About this task>
Below are the records. List every line holding the word "computer".

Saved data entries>

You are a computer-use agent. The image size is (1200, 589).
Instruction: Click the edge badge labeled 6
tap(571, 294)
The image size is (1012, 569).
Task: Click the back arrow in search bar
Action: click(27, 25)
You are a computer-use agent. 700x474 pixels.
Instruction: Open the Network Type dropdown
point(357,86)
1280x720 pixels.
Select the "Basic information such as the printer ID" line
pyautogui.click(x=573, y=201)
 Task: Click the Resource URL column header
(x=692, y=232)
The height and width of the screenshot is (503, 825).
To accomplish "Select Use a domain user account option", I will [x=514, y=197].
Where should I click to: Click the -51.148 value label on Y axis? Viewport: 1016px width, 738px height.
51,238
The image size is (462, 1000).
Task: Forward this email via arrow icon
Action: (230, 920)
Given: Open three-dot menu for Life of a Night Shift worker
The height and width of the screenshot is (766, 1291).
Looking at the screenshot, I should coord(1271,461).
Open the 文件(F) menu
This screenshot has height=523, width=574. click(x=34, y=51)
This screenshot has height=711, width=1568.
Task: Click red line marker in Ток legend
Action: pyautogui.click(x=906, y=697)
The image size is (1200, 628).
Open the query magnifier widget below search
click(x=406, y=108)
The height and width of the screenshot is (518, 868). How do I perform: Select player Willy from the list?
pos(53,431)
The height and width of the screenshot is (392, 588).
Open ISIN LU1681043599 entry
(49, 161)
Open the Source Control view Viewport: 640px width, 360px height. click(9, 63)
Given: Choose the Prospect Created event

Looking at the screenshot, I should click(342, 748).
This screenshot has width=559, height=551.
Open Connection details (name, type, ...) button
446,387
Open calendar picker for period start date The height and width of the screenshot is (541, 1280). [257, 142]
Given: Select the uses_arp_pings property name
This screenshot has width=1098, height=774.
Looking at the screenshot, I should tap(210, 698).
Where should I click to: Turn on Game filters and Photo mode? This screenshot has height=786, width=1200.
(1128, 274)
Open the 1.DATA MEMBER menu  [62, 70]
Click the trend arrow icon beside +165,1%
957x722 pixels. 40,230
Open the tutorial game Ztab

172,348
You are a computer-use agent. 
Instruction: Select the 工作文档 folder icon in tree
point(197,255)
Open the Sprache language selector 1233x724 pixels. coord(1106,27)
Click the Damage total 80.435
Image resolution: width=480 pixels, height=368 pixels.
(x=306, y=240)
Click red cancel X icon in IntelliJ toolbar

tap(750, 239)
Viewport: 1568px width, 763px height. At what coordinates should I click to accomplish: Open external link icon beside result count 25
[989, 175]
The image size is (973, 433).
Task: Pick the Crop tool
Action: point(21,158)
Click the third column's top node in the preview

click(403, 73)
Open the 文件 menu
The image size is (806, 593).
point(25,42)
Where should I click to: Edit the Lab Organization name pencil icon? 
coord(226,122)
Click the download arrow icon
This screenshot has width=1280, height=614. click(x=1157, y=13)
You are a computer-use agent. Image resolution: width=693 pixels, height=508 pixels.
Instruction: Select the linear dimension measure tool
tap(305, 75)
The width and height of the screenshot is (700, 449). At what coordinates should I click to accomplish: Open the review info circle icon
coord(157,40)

Result of the exercise>
You are a computer-use agent. The image size is (1200, 589).
You are a computer-use agent. 700x474 pixels.
You are a computer-use agent. 
You are a computer-use agent. Image resolution: width=693 pixels, height=508 pixels.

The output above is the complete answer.